Beth let Washington spin her, yank her other hand out of her pocket. She let herself go limp, like a doll, as his grip bruised her. He cuffed one wrist, then pulled the other behind her back. Beth caught the wince of shocked disgust on Detective Black’s face and realized Washington was going far off the script. He wasn’t supposed to use handcuffs, and if he used them he was probably supposed to cuff her hands in front. With her hands cuffed in the back, she looked like a common criminal, like someone caught breaking windows or fondling children. Even though she was accused of two murders, Black didn’t think Beth was a common criminal. She could see it on his face.

The cuffs were cold, and they bit into her wrists. Beth didn’t wince. She rolled her shoulders, shifted her weight so the cuffs didn’t pull as hard.

This is all your fault, Beth. You could have stopped it.

“I want the record to show that my client is cooperating,” Ransom was bellowing. “We have here on the footage that the police are assaulting her.
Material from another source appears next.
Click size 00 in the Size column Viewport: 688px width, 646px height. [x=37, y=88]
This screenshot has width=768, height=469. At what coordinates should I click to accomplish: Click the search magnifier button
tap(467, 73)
My client may file charges.”

Washington was pulling Beth down the steps now, and Black quickly took her other side as reporters crowded in. There were more flashes mixing with the police lights, microphones shoved in her face.

“Beth!” one reporter shouted. “Beth, do you have anything to say? Anything at all?”

She could feel Ransom’s wrath from three feet away, could feel Detective Black stiffen against her right side. Telegraphing to her to be quiet.

This was the moment, she realized. She wasn’t just a rumor anymore. She wasn’t just a headline. Now she was a murderer.